An agricultural frontier is the line that divides a domestic, managed landscape from the original and natural wild vegetation. In the mountainous region in which FCT works, these frontiers typically move upslope, progressively converting forest to cropland and pasture. Properties in our area thus encompass agricultural land at lower elevation, and forest and paramo grassland above. The native vegetation is seen by owners to be agricultural lands in-waiting.
A fundamental goal of FCT is to slow the advance of this frontier, which in turn allows the survival of the native habitat. An incentive-based tool kit is used by FCT to motivate property owners to conserve their pristine holdings. In 2014 FCT initiated a project, in the buffer zone of Sangay National Park, to introduce silvopastoral systems in agricultural areas. Four principle benefits are anticipated:
A mix of native species that included trees with edible leaves provides fodder for cattle in the adjoining pastures. This forage, properly managed, will allow a higher protein content to cows and thus an improved milk production, as well as maintain forage productivity during dry periods, when pasture grass growth is limited.
2. The root system of the trees helps retain soils on the typically steep slopes, and protects stream margins from erosion.
3. The forested lots with time will provide firewood for the property owner, an important benefit because the only other source of firewood is the native standing forest or patches of secondary forest, often at distance from the farmhouse.
4. Property owners are provided fencing to protect the young trees that are planted, in addition to a donation of the seedlings of native trees, plus labor to accomplish the planting. In exchange for these inputs, each owner signs a 'conservation agreement', in which they pledge to leave their forested holdings at higher elevation undisturbed. These are voluntary pledges, but we have seen that they are honored.
The original plan carried out by FCT was to establish woodlots in selected pasture areas and along water courses, ranging from rivulets to mountain streams. After the first two years of tree planting, we understood that the conservation benefits in most cases were much greater for the riverine plantings than for the hillside woodlots. So, beginning in 2016 and through our planting in 2019, we have· concentrated on riverine forestation. This has provided additional benefits both to the farmer and to the local ecology. For the farmer the forested corridors will stabilize stream banks, preventing soil loss during river surges. A concrete ecological benefit will be the restoration of the riverine habitat, as shade, leaf fall
and submerged trunks diversify the aquatic environment. Because the water courses being reforested originate in conserved native habitats (many within Sangay National Park), the linear woodlands serve as corridors for the movement of species and the restoration of diversity in the agricultural zone.
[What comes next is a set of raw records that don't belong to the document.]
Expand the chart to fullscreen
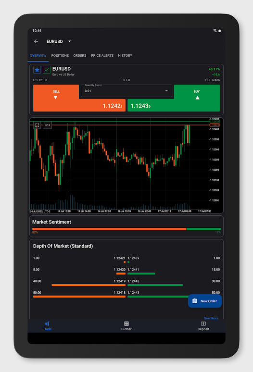The width and height of the screenshot is (253, 372). click(37, 125)
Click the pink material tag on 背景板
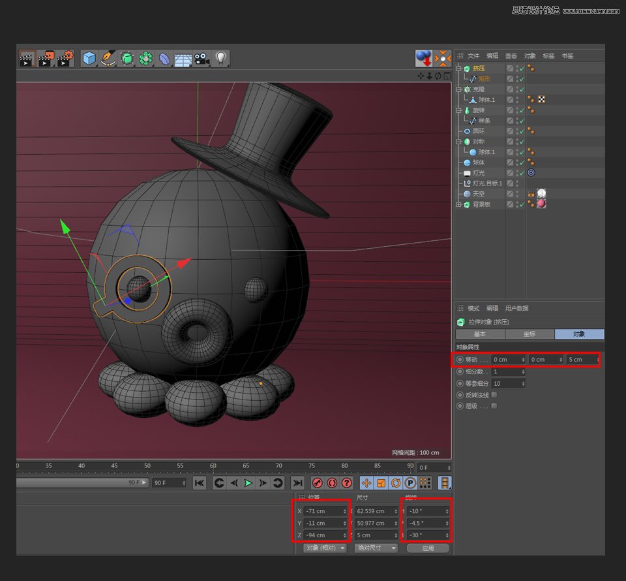626x581 pixels. click(x=541, y=204)
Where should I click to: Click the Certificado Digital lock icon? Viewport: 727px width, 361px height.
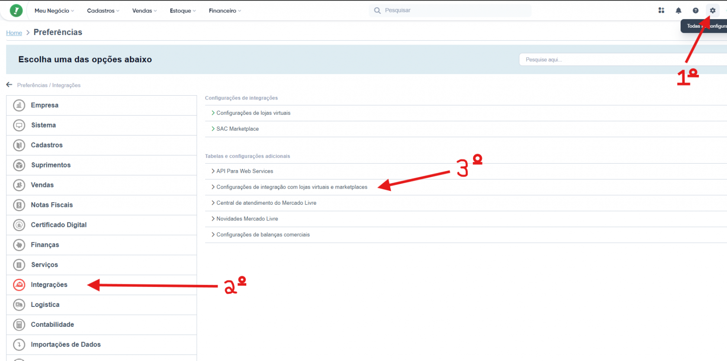click(19, 225)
These activities have been supported by a number of granting institutions, including Overbrook Foundation, the Russel E. Train Education for Nature Program of the WWF, and the New England Biolabs Foundation. The regional hydroelectric company, CELEC Hidropaute (a government enterprise), which benefits from improved water quality generated by riverine forests, has contributed native trees from its community tree nurseries, and the park guard association, CUTIN, has contributed labor for plantings.
In the 5 years that FCT has carried forward its silvopastoral initiative, over 48,800 trees have been planted, using a broad range of species, including Canara (Erythrina edu/is), Aliso (A/nus acuminate), Tilo (Sambucus spp.), Nagai (Jug/ans neotropica), Mora (Rubus glaucus), Fresno (Fraxinum chinensis), Gafial (Oreocal/is grandiflora), Laurel de cera (Myrica pubescens), Acacia (Acacia sp.) and Mimosa (Mimosa quitensis). By April of 2019, 38 property owners participated in the various phases of planting that began in 2014, and many more have expressed their desire to participate in future phases.
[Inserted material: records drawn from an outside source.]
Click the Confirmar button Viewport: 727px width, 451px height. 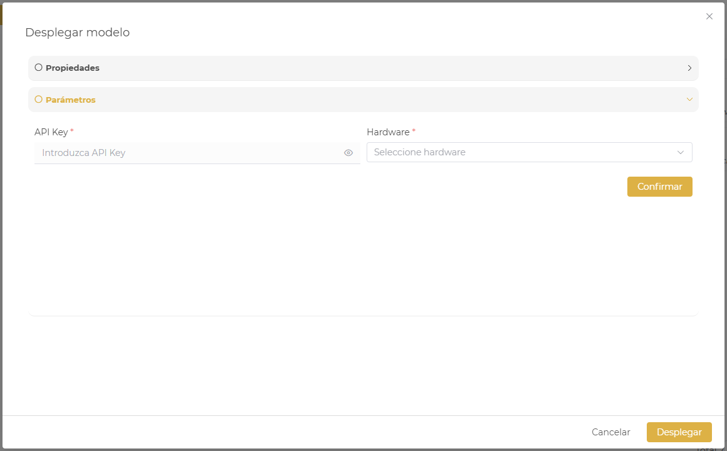[659, 186]
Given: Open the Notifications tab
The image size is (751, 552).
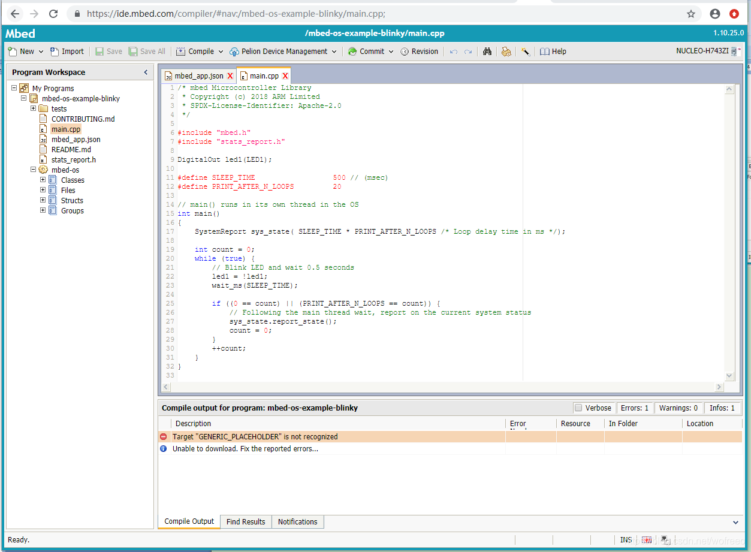Looking at the screenshot, I should [297, 521].
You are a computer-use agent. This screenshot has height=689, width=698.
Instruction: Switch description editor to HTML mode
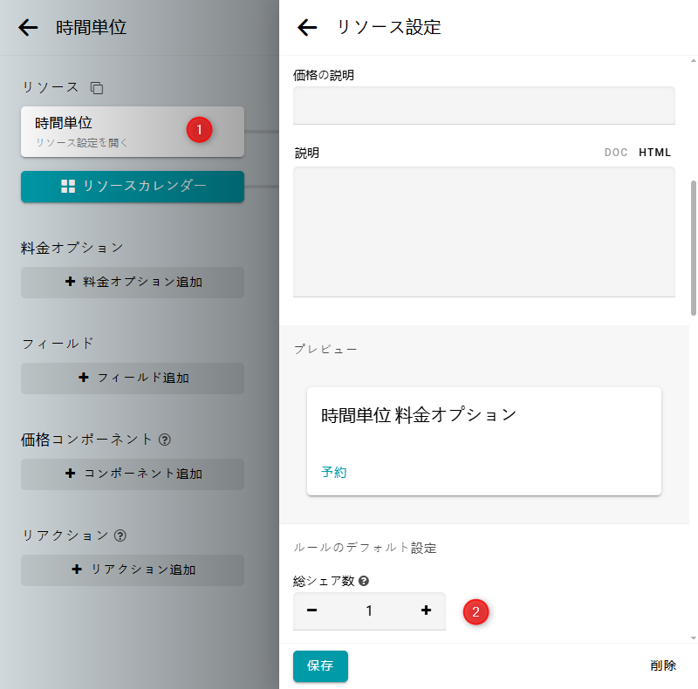(654, 153)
The success of the silvopastoral initiative, and its underlying conservation logic, was noted by various governmental organizations, and in early 2017 CELEC-Hidropaute funded a large scale reforestation project along the lines of the FCT initiative. It has been managed by CUTIN, a local park-guard association, through the Paute watershed trust fund, FONAPA, with the goal of planting 100,000 trees in three years. The project ends late in 2019 and is expected to be renewed.